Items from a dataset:
___

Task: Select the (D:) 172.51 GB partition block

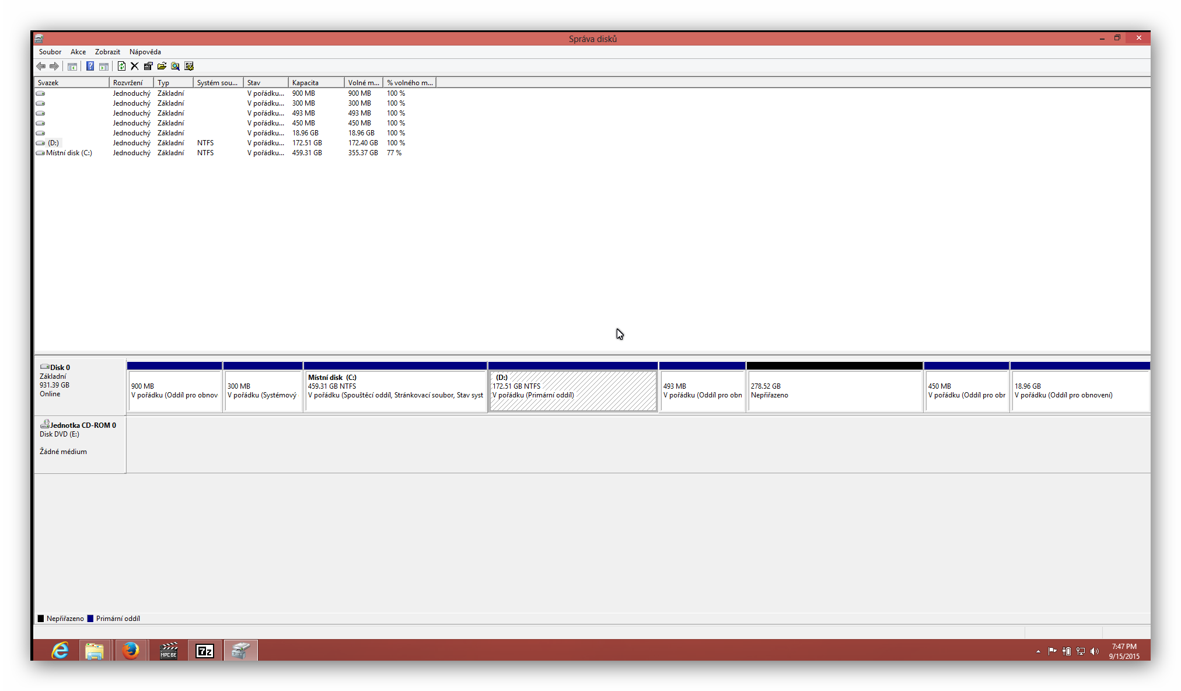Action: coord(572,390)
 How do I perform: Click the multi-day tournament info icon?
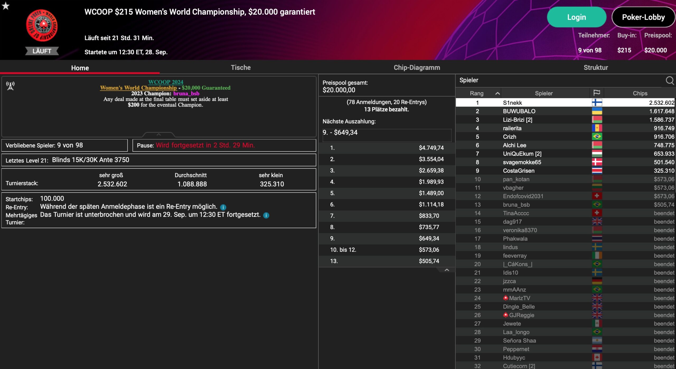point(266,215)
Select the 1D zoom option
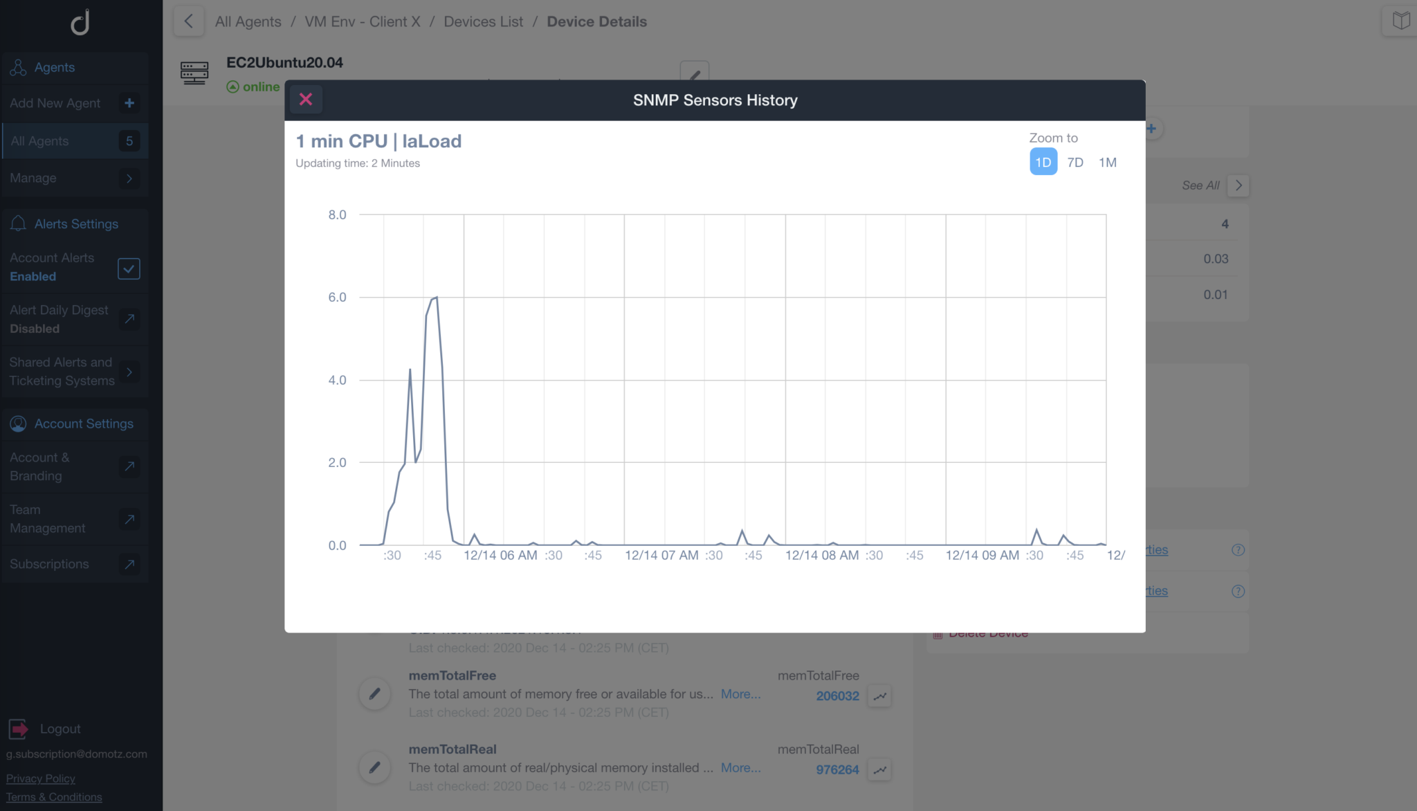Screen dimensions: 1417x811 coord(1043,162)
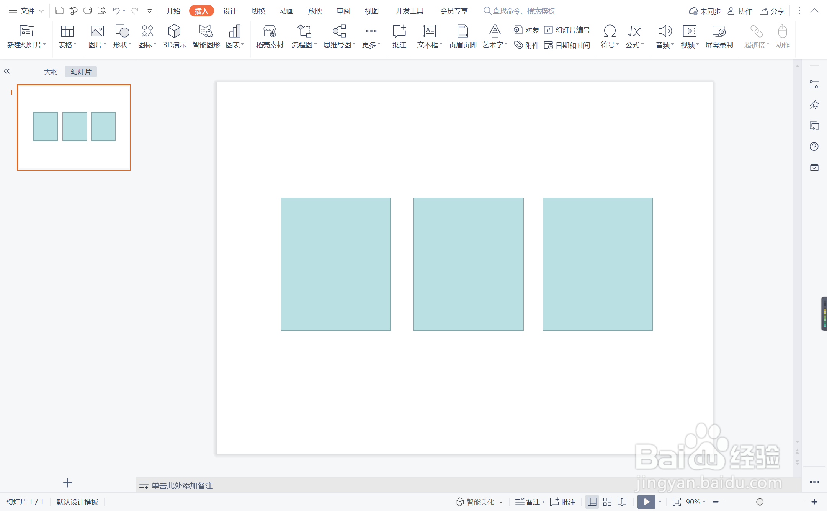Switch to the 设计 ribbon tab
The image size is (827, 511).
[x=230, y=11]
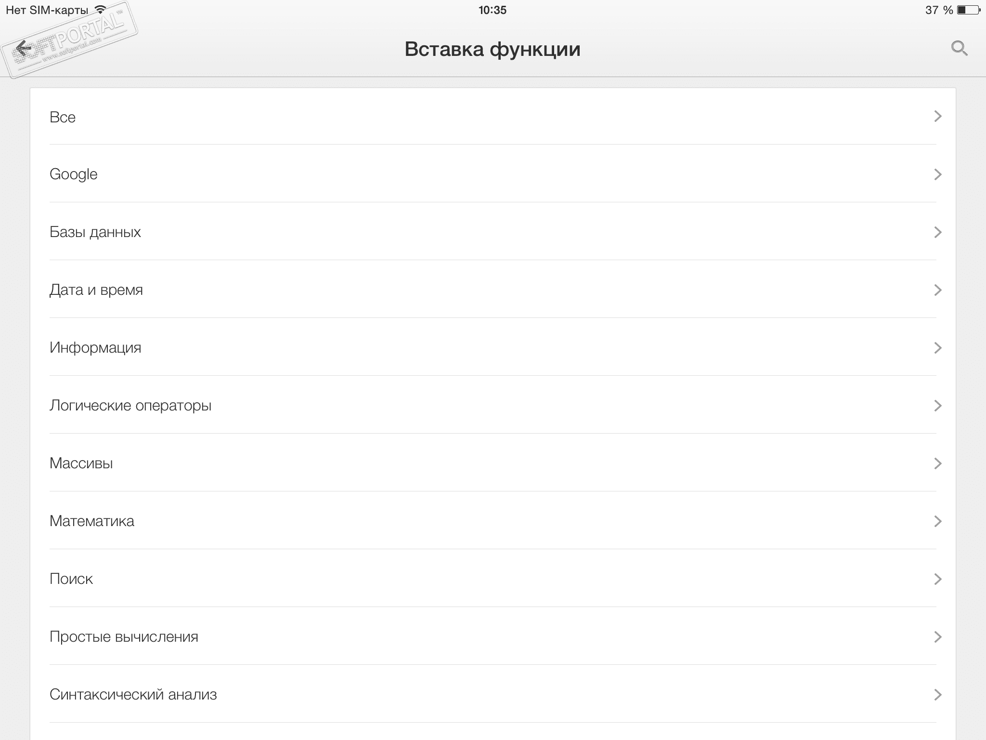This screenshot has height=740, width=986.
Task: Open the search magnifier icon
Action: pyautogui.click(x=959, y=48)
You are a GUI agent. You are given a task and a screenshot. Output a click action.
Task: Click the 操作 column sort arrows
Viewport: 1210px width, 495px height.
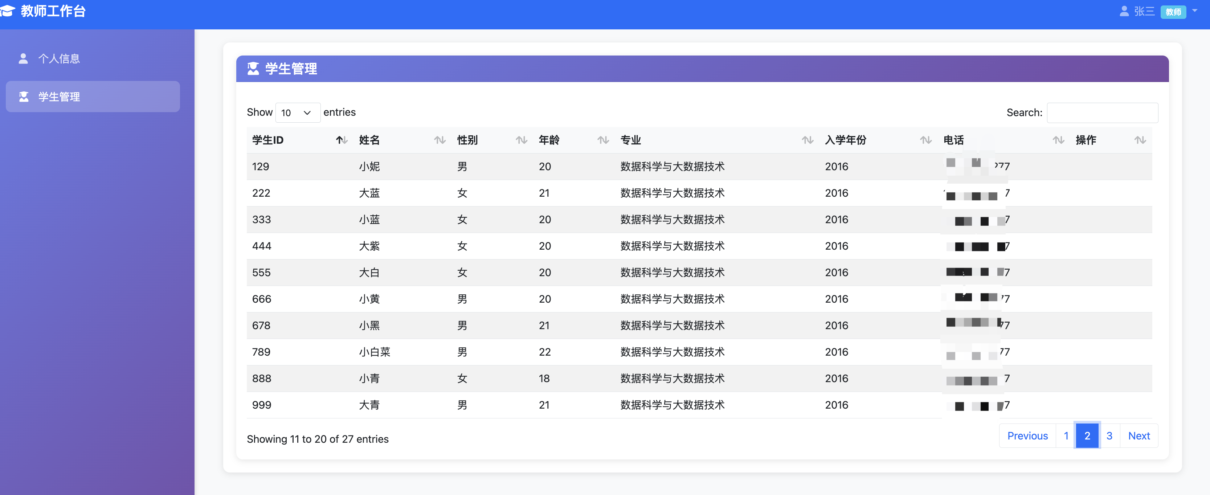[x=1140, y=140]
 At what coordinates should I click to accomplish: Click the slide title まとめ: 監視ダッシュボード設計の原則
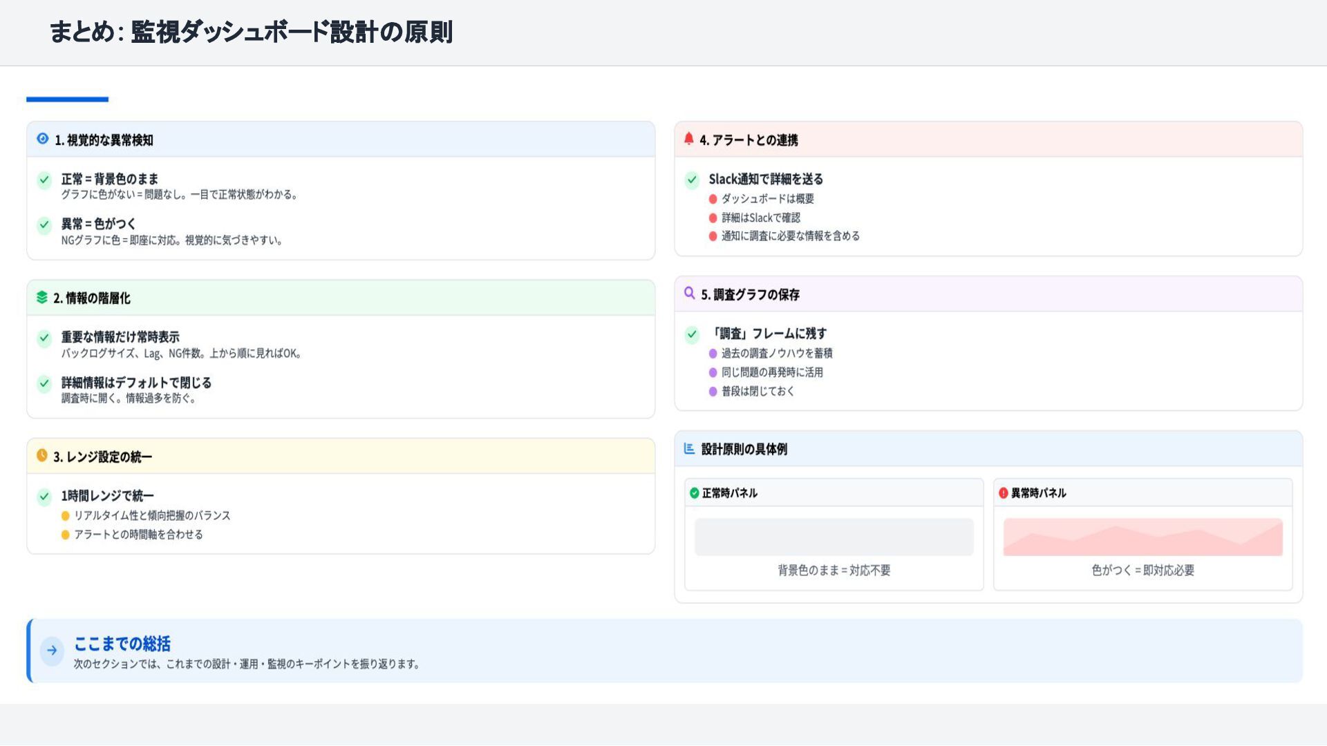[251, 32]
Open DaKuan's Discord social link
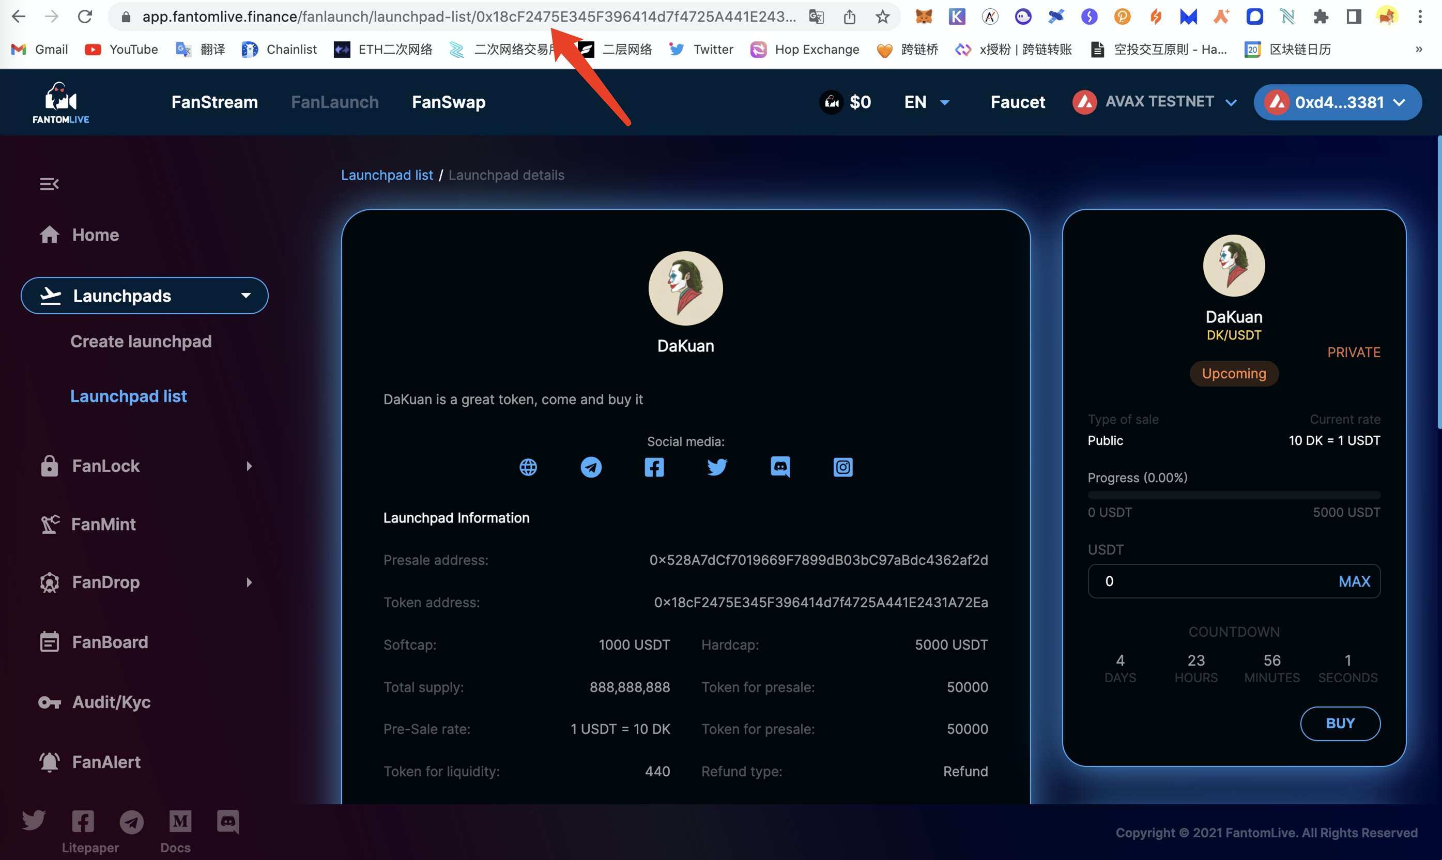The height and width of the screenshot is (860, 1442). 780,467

___

WHAT YOU ARE ASKED TO DO ▸ Word for word, quote the lines above. Omit the pictures.

SOLVED EXERCISE ▸
Task: Select the (D:) 172.51 GB partition block

Action: coord(572,390)
 How do I perform: Click the multi-day tournament info icon?
point(266,215)
Select the 1D zoom option
Screen dimensions: 1417x811 coord(1043,162)
Switch to the 设计 ribbon tab
The image size is (827, 511).
[x=230, y=11]
This screenshot has height=740, width=986.
Task: Open the search magnifier icon
Action: pyautogui.click(x=959, y=48)
You are a GUI agent. You are given a task and a screenshot. Output a click action.
Task: Click the 操作 column sort arrows
Viewport: 1210px width, 495px height.
[x=1140, y=140]
 At what coordinates should I click to accomplish: Click the slide title まとめ: 監視ダッシュボード設計の原則
[251, 32]
Open DaKuan's Discord social link
The height and width of the screenshot is (860, 1442). 780,467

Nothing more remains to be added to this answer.